Command-Line Arguments
This program currently only works for the Oceania set of data. How might we modify
the program to work for any of the gapminder gdp data sets? We could go into the
script and change the .csv
filename to generate the same plot for different
sets of data, but there is an even better way.
Python programs can use additional arguments provided in the following manner.

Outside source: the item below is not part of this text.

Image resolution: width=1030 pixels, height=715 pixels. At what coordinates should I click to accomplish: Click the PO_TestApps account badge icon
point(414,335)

$ python <program> <argument1> <argument2> <other_arguments>
The program can then use these arguments to alter its behavior based on those arguments. In this case, we’ll be using arguments to tell our program to operate on a specific file.
We’ll be using the sys
module to do so. sys
(short for system) is a standard
Python module used to store information about the program and its running
environment, including what arguments were passed to the program when the
command was executed. These arguments are stored as a list in sys.argv
.
These arguments can be accessed in our program by importing the sys
module. The first argument in sys.argv
is always the name of the program, so
we’ll find any additional arguments right after that in the list.

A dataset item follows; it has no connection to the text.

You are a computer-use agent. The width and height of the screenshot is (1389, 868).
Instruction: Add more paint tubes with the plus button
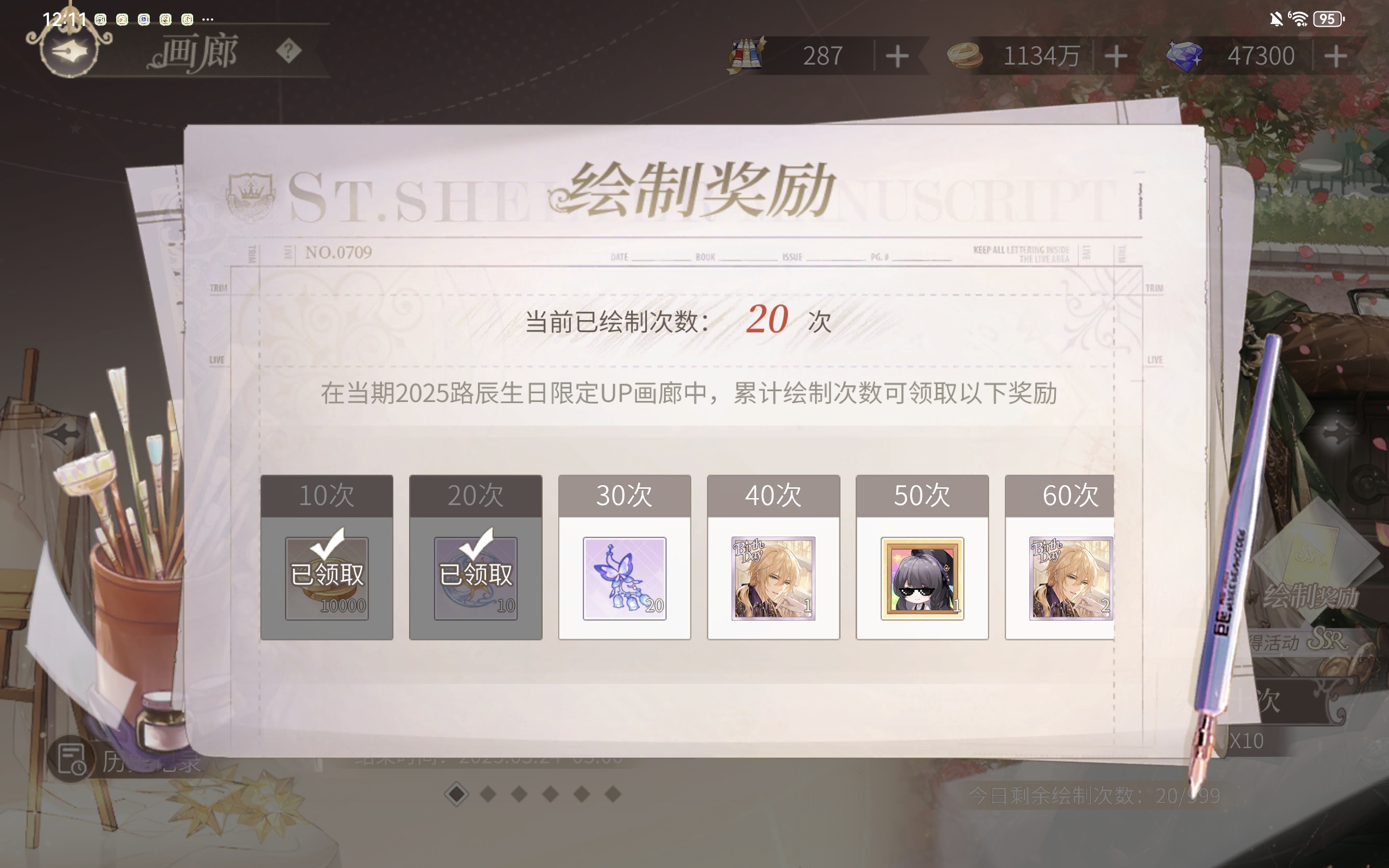tap(896, 56)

Let’s try this out in a separate location on your machine. The directory above our current directory should do nicely
$ cd ..
$ pwd
/home/swcuser/Desktop/data/
Using the text editor of your choice, let’s write a new program called
args_list.py
containing the two following lines:
import sys
print('sys.argv is', sys.argv)
The strange name argv
stands for “argument values”. Whenever Python runs a
program, it takes all of the values given on the command line and puts them in
the list sys.argv
so that the program can determine what they were. If we run
this program with no arguments:
$ python argv_list.py
sys.argv is ['argv_list.py']
the only thing in the list is the full path to our script,
which is always sys.argv[0]
.
If we run it with a few arguments, however:
$ python argv_list.py first second third
sys.argv is ['argv_list.py', 'first', 'second', 'third']

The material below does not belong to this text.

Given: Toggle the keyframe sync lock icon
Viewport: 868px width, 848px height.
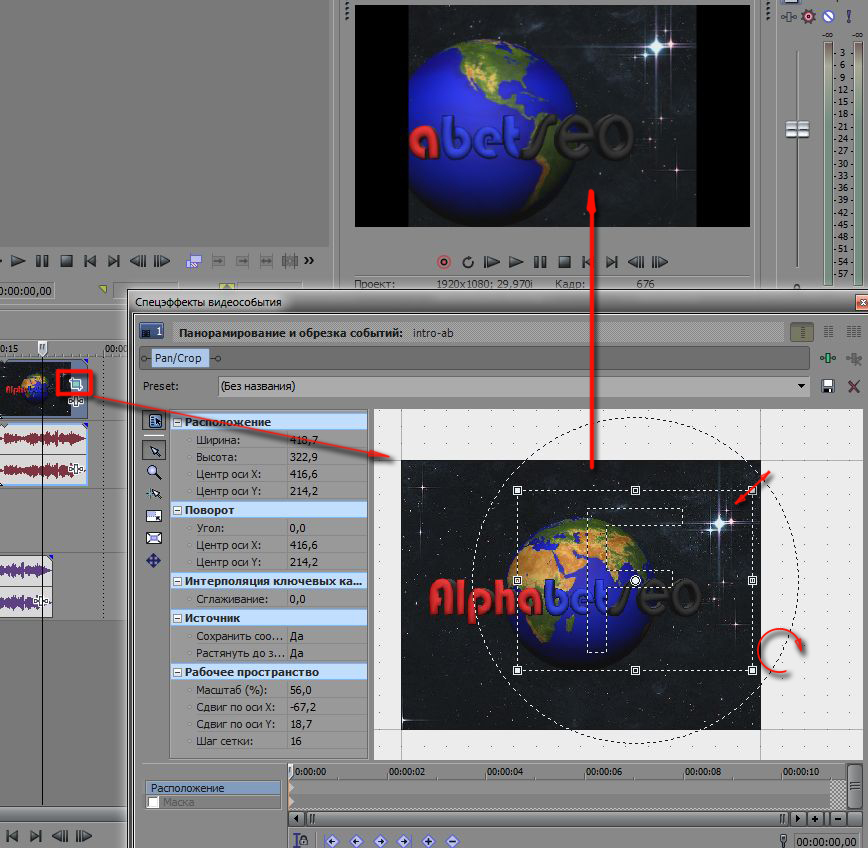Looking at the screenshot, I should (x=301, y=841).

then Python adds each of those arguments to that magic list.
Using this new information, let’s add command line arguments to our
gdp_plots.py
program.
First, we need to move back into our ~/data
directory
$ cd data
$ pwd
/home/swcuser/Desktop/data
To do this we’ll make two changes, one is to add the import of the sys module at
the beginning of the program. The other is to replace the filename
(“gapminder_gdp_oceania.csv”) with the the second entry in the sys.argv
list.
Now our program should look as follows:
import sys
import pandas
# we need to import part of matplotlib
# because we are no longer in a notebook
import matplotlib.pyplot as plt
filename = sys.argv[1]
# read data into a pandas dataframe and transpose
data = pandas.read_csv(filename, index_col = 'country').T
# create a plot the transposed data
ax = data.plot( title = filename )
# set some plot attributes
ax.set_xlabel("Year")
ax.set_ylabel("GDP Per Capita")
# set the x locations and labels
ax.set_xticks( range(len(data.index)) )
ax.set_xticklabels( data.index, rotation = 45 )
# display the plot
plt.show()
Let’s take a look at what happens when we provide a gapminder filename to the program.
$ python gdp_plots.py gapminder_gdp_oceania.csv
And the same plot as before is displayed, but this file is now being read from an agrument we’ve provided on the command line. We can now do this for files with similar information and get the same set of plots for that data without any changes to our program’s code. Try this our for yourself now.
Update the Repository
Now that we’ve made this change to our program and see that it works. Let’s update our repository with these changes.
$ git add gdp_plots.py
$ git commit -m "Adding command line arguments"
Key Points
The
sys
library connects a Python program to the system it is running on.The variable
sys.argv
is a list with each item being a command-line argument.